Opening the Book of Nature

The heavens declare the glory of God; and the firmament shows forth his handiwork. Day unto day utters speech, and night unto night reveals knowledge… Their line has gone out through all the earth, and their words to the end of the world.

— King David of Israel

The whole frame of the world is the Theatre, and every creature the stage, the medium, the glass in which we may see God.

— John Donne

Th’unwearied sun, from day to day,

Does his creator’s power display,

And publishes to every land

The work of an almighty hand.

— Joseph Addison

We feel it deeply, almost beyond words… beauty points to Beauty, which points to something, or rather perhaps someone, more or “higher.”[1] Indeed, when we view the Medici Venus or the Death of Adonis by Sebastiano del Piambo, or read the Sonnets of Shakespeare or the ingenious works of Leo Tolstoy, or gaze upon a clear and serene blue sky or the grandeur of Mt. Everest or the Amazon River, or listen to the symphonies of Mozart, or visit the Pyramids of Egypt or the Taj Mahal; there is something mysterious that stirs our hearts, our souls, and seems to promise to somehow ultimately satisfy our deepest yearning for meaning, which will then surely lead to purpose and self-actualization.[2] Won’t it? Or “does this represent anything greater than … the mysterious force which chases the moth into the flame?”[3]

Yet, is life truly and totally meaningless? No, and this we sense very deeply. However, we might suppose, if we only knew our existence is meaningless, then we would at least have meaningful knowledge, and surely this would count for something.
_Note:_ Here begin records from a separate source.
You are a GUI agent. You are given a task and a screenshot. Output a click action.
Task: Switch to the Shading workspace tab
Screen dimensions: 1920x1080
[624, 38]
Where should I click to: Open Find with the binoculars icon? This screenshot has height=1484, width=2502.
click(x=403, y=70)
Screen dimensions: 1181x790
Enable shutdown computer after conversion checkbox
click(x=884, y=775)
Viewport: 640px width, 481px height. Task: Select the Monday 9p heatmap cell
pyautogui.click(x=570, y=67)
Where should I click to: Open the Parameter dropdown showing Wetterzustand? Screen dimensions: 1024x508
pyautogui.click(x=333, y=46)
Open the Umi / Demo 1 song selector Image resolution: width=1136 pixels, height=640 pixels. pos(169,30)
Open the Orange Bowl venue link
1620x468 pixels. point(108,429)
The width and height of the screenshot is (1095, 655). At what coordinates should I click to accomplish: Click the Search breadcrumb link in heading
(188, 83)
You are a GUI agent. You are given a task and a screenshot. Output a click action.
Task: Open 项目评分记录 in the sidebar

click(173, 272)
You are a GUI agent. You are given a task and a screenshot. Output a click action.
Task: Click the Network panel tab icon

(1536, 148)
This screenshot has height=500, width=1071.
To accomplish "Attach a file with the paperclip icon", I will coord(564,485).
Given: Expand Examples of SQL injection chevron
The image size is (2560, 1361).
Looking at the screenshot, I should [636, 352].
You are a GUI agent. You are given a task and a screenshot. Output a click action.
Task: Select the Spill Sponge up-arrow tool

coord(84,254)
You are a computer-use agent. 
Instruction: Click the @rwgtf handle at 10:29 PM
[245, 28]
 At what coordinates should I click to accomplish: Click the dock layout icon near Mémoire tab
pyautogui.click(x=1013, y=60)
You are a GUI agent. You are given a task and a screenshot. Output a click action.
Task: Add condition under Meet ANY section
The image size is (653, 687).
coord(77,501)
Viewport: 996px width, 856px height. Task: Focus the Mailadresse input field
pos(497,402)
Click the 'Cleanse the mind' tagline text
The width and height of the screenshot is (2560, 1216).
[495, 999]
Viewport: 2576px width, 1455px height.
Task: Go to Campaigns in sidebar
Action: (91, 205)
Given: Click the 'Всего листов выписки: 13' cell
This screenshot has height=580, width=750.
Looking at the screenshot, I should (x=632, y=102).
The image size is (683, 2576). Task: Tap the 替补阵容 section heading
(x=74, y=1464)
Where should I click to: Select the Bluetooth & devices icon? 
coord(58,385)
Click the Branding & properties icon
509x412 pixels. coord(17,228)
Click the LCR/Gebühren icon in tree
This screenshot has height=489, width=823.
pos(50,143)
A creature, who possesses no innate knowledge at all would not be aware of its own lack of meaning. In fact, a universe of turbulence, chaos, blind and meaningless forces arising from cold and totally impersonal, chance evolution, with no vitality, could not contain beings aware of this tragic fact.[4] But beyond our innate and very deep appreciation for beauty, and so much more, we know intuitively that there is more than meaninglessness, and this mere observation turns back round to confirm itself.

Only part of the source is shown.